Aufgabe 1:
Welche Titel von Kunstwerken nennt der Textauszug zu den Kunstwerken? Gib alle an.
Aufgabe 2:
Schreibe den Textauszug zu den Kunstwerken im Anschluss an seinen letzten Satz weiter.

Ausgewählter Auszug:
-=-=-
Luise Flügge zeigt in der Arbeit „Fragment” ein computergeneriertes Bild. Ausgehend vom zweidimensionalen Medium Fotografie transferiert die Künstlerin die Bildinformationen in den dreidimensionalen Raum. In einem Leuchtkasten sieht man eine Schwarz-Weiß-Darstellung eines virtuell erzeugten Steins, in dem sich der Abdruck eines menschlichen Gesichts befindet.
Die Beschäftigung mit dem Portrait spiegelt sich auch in der Arbeit “Texture 0-3” von Patricia Falk wider. Die Künstlerin hat Personen aus ihrem Bekanntenkreis porträtiert, diese Fotografien auf einem transluzenten Material ausgedruckt, um den Portraitierten diese als Maske dann wieder aufzusetzen. Anschließend hat sie die nun bedeckten Gesichter fotogrammetrisch abgetastet und in Form von Drucken auf Latex rematerialisiert.
Zwei gerahmte, nebeneinanderhängende Prints zeigen zwei identische Gesichter. In der Arbeit “unlimited edition” von Alexandra Hennig wurde die fotografische Oberfläche mithilfe eines Bildbearbeitungsprogramms manipuliert. Nach dem künstlerischen Eingriff gleicht die Erscheinung der real abgelichteten Person der eines künstlichen Wesens.
In Giorgi Gedevanidzes Videoarbeit „Chair” ist ein in 3D erstellter Stuhl im virtuellen Raum zu sehen. Aus dem oberen Bildrand schlängelt sich organisch ein Seil um die Form des Stuhls. Die meditative und scheinbar die Gesetze der Schwerkraft aushebelnde Bewegung lässt die Sequenz surreal erscheinen.
Die Bilder von Soojin Ok wurden mit einer Software in einzelne Elemente fragmentiert und anschließend zu abstrahierten, digital anmutenden Bildwelten zusammengesetzt. Das Ausgangsmaterial für die fotografischen Arbeiten mit dem Titel “Defekte Welt” stammt aus dem Bildarchiv der Künstlerin.
Mengting Xings Videoaufnahmen “Your View” sind unter anderem während ihrer einreisebedingten Quarantäne in einem chinesischen Hotel entstanden. Ihre einzige Verbindung zur Außenwelt war damals der Ausblick aus ihrem Zimmerfenster. Von dort aus zeichnete sie Szenen der Stadt auf und legte den Fokus mittels digitaler Bearbeitung auf ausgewählte Details ihrer Beobachtungen.
-=-=-
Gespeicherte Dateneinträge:
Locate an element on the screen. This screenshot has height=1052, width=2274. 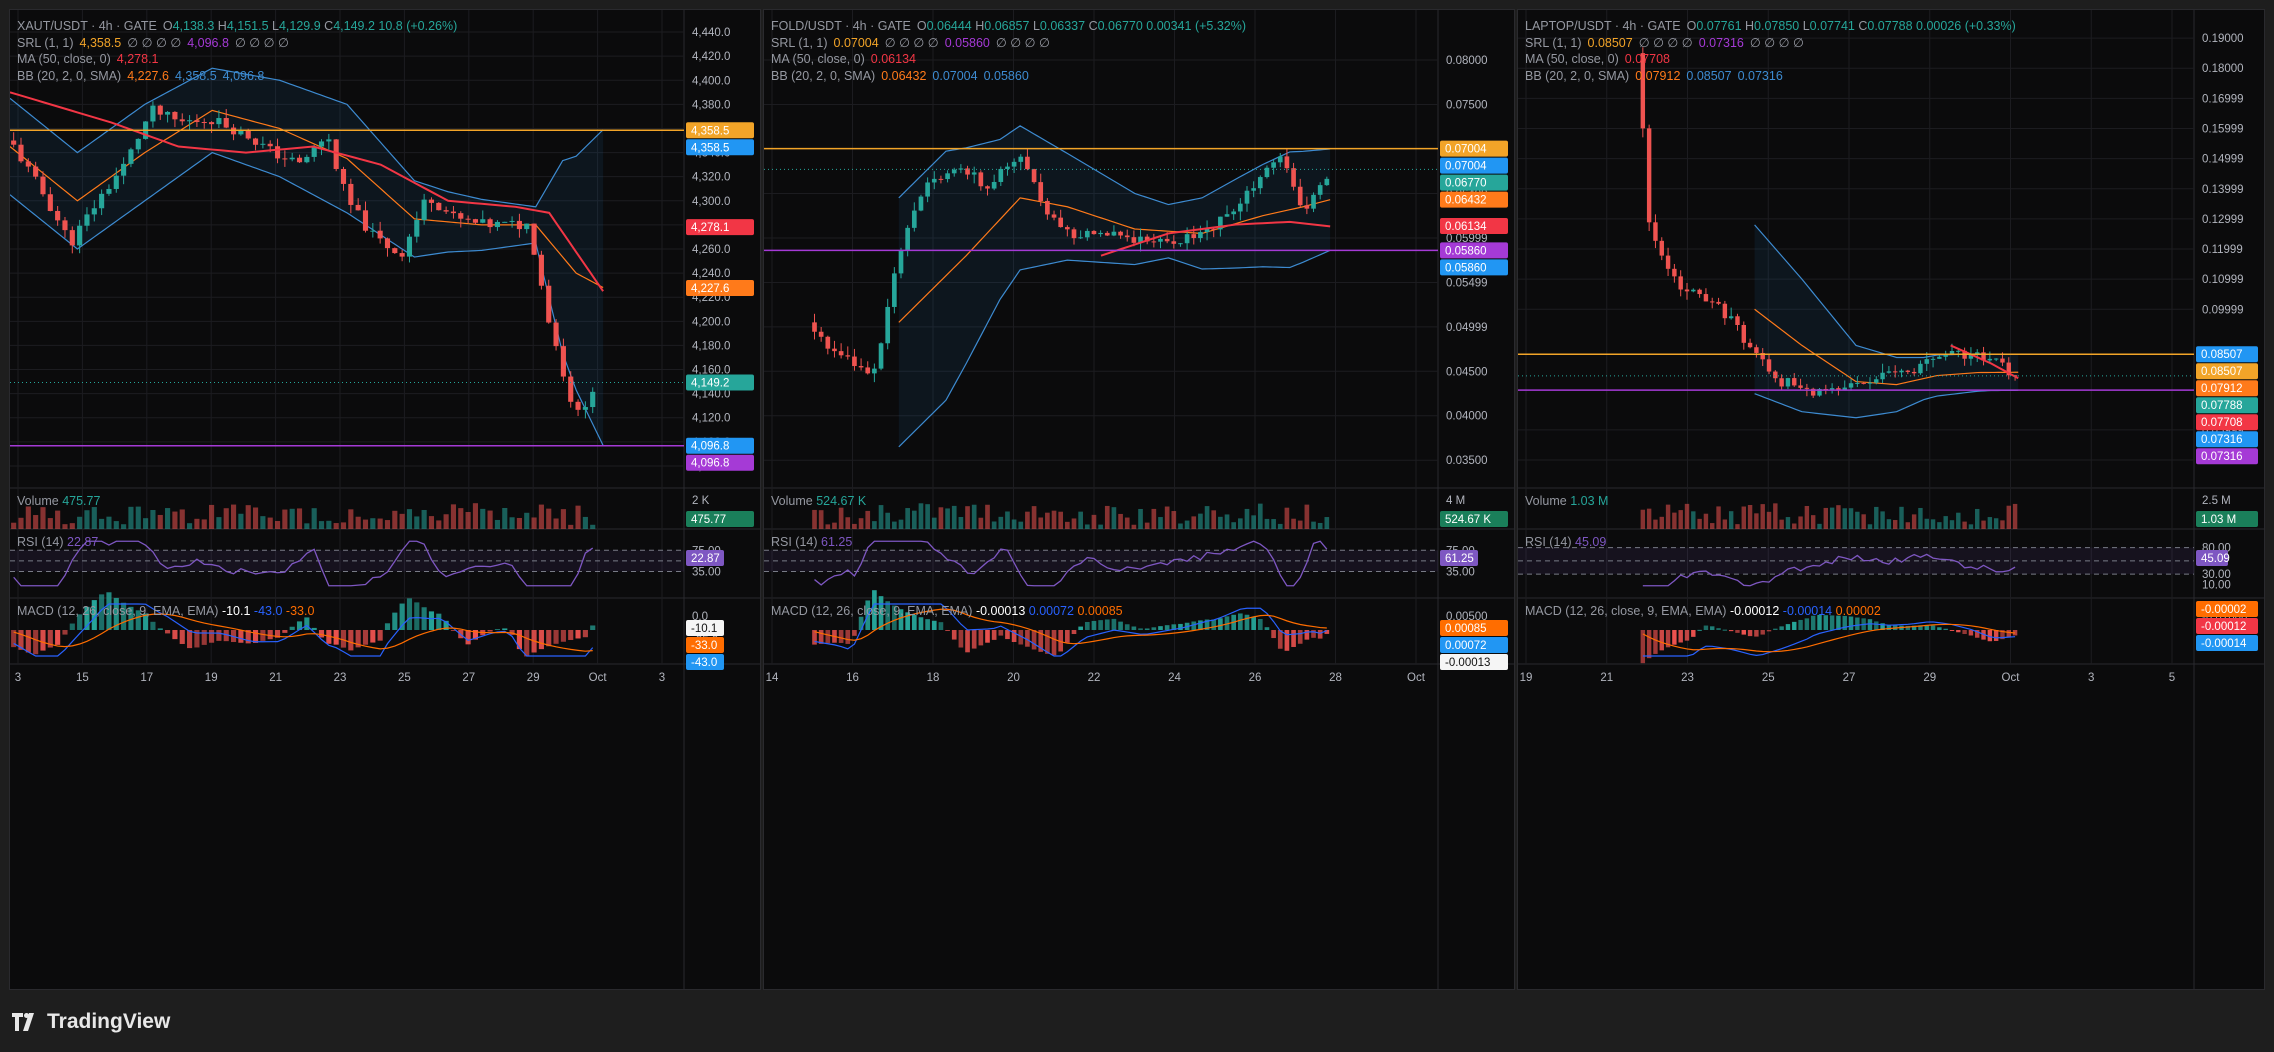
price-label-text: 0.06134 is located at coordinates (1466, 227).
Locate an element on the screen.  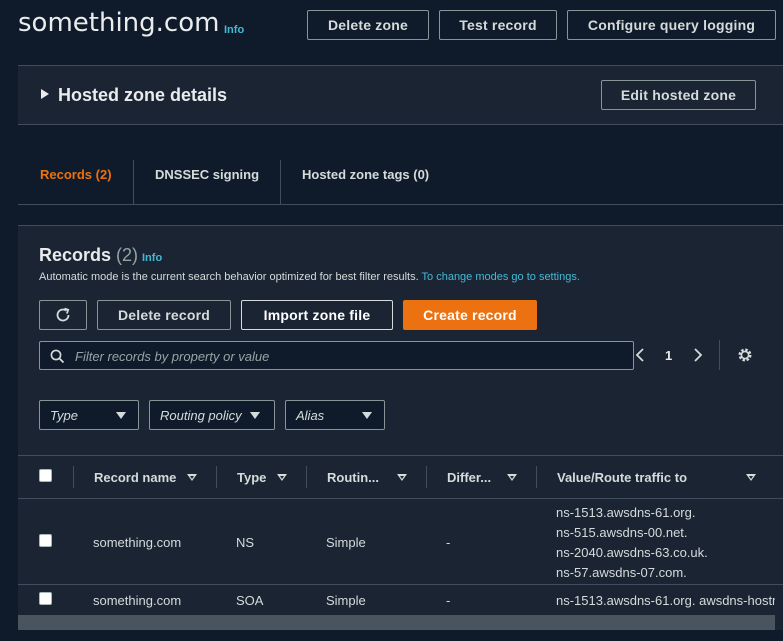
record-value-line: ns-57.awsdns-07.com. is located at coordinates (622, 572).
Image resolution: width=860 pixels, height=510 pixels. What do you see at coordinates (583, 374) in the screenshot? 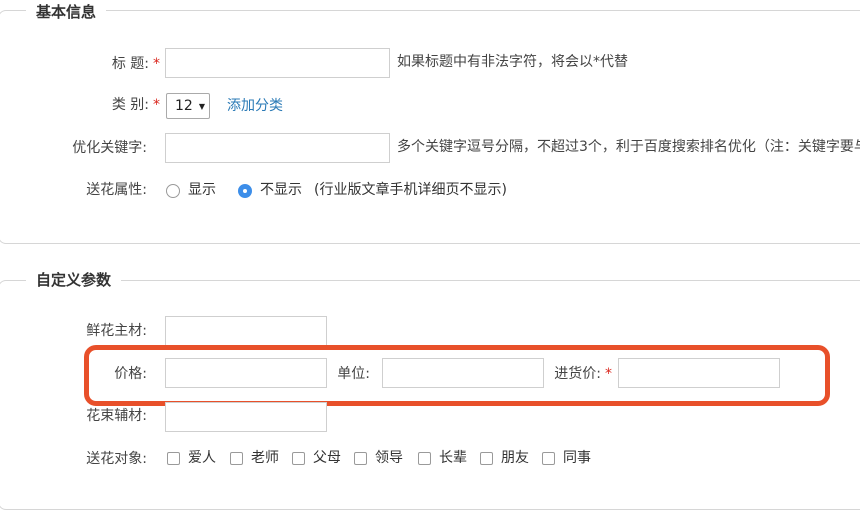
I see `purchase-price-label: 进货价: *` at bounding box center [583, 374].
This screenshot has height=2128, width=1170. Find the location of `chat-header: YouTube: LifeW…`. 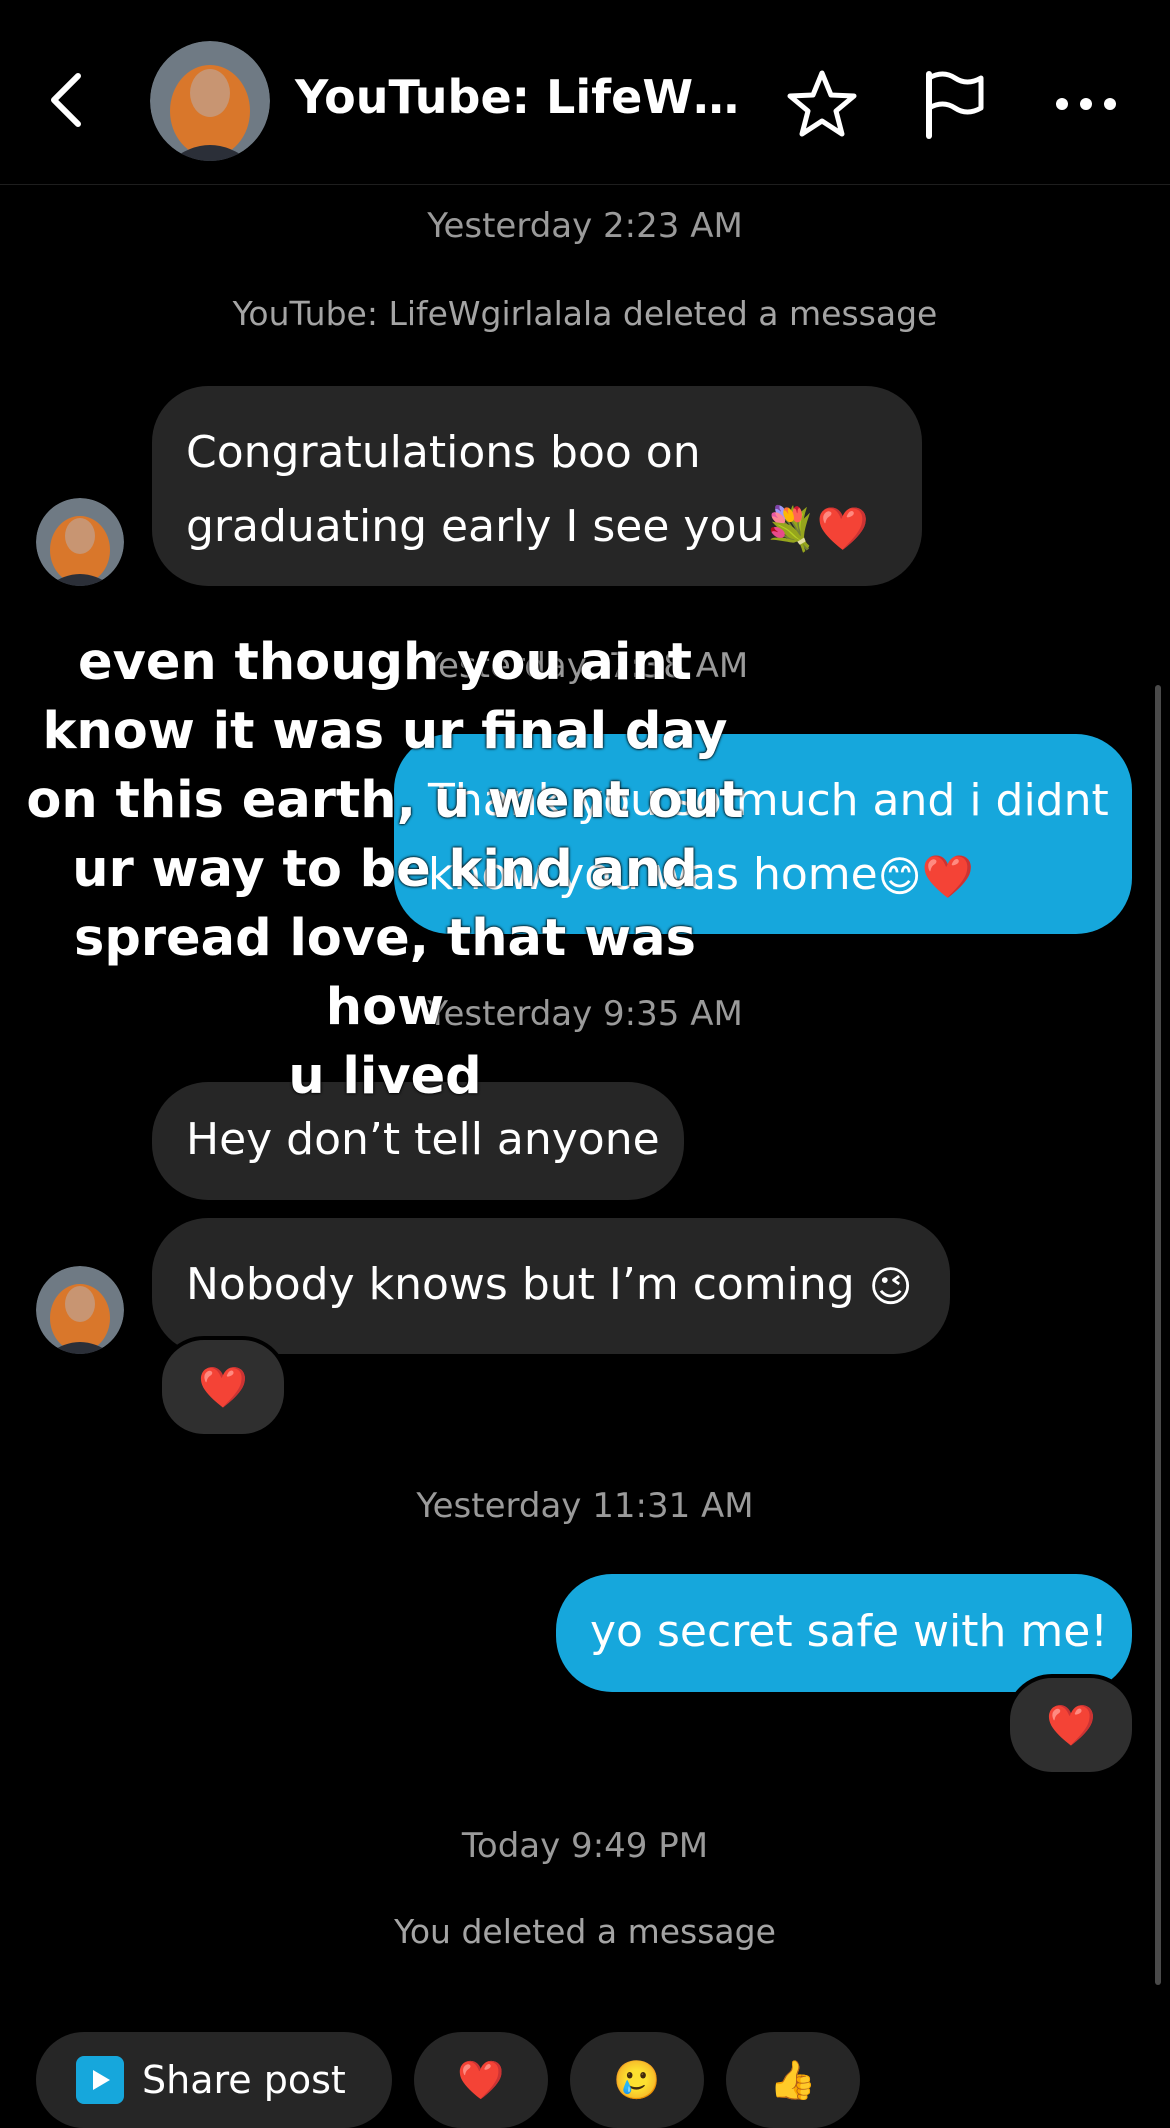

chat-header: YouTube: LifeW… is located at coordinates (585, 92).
-=-=-
Antwortfeld 1:
„Fragment“, „Texture 0-3“, „unlimited edition“, „Chair“, „Defekte Welt“, „Your View“

Antwortfeld 2:
Wie beeinflusst eine zukünftige Fotografie die Motivfindung in unserer Welt?
Johann Husser dokumentiert in seiner Arbeit “proposal for a city” den städtischen Immobilienboom. Auf bedruckten Textilbahnen sind 3D-Visualisierungen von Neubauten zu sehen. Die fotorealistischen Renderings zeigen zukünftige Bauvorhaben, perfekt designte Interieurs und zukünftige Bewohner*innen. Husser manipuliert seine Fotografien und erschafft neue Bildwelten, die er mit identischem Repräsentationsmaterial in den Ausstellungsraum überträgt.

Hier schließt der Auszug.